他对着关老爷拜了三拜,然后把手上的那柱香,插在了面前的香炉里。
“陈老板,今天找我们来究竟有什么事啊?”
一个光头忍不住了,率先发问道。
这个人名叫宗文凯,是秉公堂的堂主,出身非常正统,在大洋彼岸就是地痞流氓,来到旧金山后拜入ZGT,因为好勇斗狠而纠集了一大批自己的追随者。
从刚才一进门,眼前的这个年轻人就一言不发,不知道葫芦里卖的是什么药。
这让他很不爽。
“是啊,陈老板,你喊我们来,总不至于就光是来喝茶的吧?”
另一个矮子也说话了。
此人是保良堂的堂主,名叫查东雄,原先是个卖鱼的,长相和名字不太符合,又瘦又矮,人送外号“虾米仔”。
不过他以狠辣手黑闻名,所有排在他前面的,都被他以各种方式弄死了,所以就轮到他当了老大。
两位堂主都发了话,剩下的一个,也就不得不说话了。
一个白胡子老头从椅子上站了起来,他对着陈剑秋的背影拱手道:
“陈老板,严某人有要事在身,没什么事的话,我就先走了。
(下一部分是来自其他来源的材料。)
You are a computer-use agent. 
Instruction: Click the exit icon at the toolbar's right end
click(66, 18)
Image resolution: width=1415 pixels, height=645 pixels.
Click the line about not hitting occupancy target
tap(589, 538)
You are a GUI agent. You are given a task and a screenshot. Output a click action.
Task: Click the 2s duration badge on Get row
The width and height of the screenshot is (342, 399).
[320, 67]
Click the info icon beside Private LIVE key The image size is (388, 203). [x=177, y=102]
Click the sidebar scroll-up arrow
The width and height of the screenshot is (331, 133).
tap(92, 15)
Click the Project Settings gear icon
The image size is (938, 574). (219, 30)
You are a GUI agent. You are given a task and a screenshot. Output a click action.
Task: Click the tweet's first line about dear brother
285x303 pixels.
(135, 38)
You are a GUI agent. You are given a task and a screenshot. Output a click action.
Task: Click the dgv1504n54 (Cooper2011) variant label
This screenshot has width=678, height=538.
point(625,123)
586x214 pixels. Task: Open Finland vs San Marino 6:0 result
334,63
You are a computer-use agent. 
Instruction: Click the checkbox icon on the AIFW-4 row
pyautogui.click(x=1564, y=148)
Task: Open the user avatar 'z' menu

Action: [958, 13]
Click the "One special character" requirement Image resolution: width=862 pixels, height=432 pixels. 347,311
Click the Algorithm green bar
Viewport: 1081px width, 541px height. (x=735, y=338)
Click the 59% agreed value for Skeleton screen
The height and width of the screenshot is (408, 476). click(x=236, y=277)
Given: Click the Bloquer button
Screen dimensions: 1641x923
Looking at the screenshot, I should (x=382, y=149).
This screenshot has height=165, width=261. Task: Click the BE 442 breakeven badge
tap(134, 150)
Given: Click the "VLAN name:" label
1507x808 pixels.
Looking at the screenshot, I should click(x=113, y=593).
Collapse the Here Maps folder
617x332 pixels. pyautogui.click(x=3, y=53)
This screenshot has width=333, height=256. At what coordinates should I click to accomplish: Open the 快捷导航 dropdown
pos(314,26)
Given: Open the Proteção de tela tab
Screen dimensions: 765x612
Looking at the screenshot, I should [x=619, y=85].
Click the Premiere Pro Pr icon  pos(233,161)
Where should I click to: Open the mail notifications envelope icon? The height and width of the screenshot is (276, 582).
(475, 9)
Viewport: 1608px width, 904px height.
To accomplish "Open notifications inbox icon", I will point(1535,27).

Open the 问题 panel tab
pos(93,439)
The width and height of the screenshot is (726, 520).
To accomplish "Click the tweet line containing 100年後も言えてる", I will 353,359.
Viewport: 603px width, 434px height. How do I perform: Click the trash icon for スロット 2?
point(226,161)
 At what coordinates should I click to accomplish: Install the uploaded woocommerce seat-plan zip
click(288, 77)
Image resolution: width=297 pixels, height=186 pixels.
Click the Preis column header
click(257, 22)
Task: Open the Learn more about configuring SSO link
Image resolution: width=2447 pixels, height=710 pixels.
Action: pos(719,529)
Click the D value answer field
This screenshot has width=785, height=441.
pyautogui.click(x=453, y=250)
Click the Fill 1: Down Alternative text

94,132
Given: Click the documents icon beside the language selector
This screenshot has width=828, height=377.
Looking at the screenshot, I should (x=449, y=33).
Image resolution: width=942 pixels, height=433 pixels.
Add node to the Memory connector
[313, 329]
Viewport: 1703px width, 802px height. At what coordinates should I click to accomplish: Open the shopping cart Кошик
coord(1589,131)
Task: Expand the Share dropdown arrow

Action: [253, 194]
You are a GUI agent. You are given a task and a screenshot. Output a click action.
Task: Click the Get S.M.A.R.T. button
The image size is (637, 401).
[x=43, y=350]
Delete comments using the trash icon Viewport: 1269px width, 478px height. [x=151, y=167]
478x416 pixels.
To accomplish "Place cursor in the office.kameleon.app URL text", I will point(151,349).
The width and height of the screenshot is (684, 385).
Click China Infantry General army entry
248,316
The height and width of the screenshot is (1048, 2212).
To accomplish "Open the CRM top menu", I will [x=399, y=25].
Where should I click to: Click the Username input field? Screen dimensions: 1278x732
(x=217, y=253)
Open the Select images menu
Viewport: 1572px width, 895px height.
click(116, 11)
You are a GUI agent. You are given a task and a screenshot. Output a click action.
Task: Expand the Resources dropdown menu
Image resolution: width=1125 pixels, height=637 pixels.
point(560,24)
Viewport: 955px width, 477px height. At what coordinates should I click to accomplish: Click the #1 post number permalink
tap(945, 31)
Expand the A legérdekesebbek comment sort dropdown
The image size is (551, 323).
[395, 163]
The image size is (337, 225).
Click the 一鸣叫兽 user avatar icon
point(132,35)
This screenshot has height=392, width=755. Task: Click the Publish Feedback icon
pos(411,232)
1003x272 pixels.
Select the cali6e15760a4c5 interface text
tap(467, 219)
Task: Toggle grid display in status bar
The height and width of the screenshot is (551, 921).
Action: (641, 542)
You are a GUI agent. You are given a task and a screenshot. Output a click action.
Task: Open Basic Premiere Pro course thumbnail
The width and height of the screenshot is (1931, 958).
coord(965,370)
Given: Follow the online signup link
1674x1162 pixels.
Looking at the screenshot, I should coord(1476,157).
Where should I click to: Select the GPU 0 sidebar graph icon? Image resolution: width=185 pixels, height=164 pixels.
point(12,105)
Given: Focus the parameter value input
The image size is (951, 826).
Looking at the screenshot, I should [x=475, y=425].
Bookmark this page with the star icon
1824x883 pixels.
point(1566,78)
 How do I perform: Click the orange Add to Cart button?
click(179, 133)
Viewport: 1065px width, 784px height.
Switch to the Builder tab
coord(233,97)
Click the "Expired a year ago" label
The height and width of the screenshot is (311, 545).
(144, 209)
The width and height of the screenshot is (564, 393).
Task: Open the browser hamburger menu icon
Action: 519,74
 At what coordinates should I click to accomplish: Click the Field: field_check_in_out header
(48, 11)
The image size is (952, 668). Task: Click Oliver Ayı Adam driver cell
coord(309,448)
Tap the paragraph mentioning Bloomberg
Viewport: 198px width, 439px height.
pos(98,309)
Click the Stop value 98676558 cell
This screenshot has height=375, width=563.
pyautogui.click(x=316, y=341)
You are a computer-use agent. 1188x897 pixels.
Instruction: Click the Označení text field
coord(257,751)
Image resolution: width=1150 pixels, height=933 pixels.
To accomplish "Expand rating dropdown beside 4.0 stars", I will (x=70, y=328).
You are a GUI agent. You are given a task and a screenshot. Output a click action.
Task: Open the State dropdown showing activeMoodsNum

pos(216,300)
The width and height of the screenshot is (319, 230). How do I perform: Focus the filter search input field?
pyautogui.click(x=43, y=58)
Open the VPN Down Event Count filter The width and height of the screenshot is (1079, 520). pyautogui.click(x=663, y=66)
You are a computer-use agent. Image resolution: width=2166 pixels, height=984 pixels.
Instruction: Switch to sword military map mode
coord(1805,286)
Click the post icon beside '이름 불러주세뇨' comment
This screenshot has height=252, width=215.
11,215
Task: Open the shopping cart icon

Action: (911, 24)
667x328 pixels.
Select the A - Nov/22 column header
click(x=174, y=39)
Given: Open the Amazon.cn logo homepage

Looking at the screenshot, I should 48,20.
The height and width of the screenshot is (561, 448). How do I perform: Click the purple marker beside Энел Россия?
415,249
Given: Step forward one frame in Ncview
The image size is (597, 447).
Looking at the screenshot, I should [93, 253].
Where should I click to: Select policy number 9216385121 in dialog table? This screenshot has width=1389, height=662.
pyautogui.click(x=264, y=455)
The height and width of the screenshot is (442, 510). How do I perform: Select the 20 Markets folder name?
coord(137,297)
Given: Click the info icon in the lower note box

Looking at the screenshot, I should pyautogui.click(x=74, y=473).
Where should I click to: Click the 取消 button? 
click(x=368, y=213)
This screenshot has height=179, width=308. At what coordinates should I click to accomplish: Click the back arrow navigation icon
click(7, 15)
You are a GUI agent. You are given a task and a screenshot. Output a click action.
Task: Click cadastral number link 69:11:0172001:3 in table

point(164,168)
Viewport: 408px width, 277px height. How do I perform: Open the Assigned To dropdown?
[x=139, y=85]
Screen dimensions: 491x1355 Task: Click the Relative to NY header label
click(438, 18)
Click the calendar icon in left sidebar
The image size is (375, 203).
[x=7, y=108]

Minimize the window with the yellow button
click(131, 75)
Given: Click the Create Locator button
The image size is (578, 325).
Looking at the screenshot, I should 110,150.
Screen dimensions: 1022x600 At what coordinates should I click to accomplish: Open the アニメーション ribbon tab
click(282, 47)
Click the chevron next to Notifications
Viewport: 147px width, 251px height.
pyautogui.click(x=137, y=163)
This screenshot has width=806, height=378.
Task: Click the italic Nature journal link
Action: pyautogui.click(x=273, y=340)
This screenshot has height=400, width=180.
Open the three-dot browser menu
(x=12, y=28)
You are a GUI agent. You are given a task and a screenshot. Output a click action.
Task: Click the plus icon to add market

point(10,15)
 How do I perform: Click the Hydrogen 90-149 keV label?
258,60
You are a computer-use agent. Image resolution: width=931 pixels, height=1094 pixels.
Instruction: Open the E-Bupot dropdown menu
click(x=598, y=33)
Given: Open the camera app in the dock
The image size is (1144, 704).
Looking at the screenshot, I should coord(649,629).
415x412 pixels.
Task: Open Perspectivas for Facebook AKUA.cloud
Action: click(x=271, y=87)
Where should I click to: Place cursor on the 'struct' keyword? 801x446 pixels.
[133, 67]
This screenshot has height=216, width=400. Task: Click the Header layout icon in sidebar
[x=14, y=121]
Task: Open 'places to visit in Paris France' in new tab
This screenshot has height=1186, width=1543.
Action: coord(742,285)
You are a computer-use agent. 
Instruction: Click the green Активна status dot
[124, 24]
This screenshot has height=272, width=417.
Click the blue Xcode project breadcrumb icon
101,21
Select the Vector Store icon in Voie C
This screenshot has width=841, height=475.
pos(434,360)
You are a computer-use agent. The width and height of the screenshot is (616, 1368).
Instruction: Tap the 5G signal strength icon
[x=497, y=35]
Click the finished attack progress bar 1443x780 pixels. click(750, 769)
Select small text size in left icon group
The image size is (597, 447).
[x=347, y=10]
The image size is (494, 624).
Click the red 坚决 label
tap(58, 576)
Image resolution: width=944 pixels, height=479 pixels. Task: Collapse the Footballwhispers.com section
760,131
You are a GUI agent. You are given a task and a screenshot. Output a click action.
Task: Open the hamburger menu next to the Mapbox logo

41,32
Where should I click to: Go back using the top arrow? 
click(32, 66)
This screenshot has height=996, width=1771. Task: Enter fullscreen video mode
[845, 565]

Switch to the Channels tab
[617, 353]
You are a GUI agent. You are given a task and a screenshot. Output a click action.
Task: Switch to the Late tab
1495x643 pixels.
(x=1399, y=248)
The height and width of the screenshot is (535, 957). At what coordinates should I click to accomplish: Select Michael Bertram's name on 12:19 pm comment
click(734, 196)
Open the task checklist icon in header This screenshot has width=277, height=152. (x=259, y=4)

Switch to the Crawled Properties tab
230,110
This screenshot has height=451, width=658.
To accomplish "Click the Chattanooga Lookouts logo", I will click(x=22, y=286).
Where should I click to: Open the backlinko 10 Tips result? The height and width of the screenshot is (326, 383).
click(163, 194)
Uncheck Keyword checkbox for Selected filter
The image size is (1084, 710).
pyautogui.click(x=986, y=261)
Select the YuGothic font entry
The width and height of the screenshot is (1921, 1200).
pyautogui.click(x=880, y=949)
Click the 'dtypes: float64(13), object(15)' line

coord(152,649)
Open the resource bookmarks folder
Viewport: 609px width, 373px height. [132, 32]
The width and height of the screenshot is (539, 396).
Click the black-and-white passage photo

”
瑞端堂严青山是三个人里资历最老的,也是脾气最大的。
他之前上到二楼的时候,发现新的中华会馆总董居然是一个未满三十岁的青年,便已经颇为轻视。
加上陈剑秋一直不说话。
老头的内心早已经火冒三丈。
他严青山是什么人?黄永仁来了都要给他几分面子,你一个毛头小子摆什么谱?
正当他准备转身就走的时候,陈剑秋突然发话了:
“三位,我打算在科尔尼街56号开一家酒店,不过人生地不熟,不知道这里属于三位中哪一位的地盘?”
他转过身,双手背在身后,看向了三个堂主。
三个人都停止了言语,准备离开的严青山也停下了自己的脚步,坐回了自己的那把太师椅里。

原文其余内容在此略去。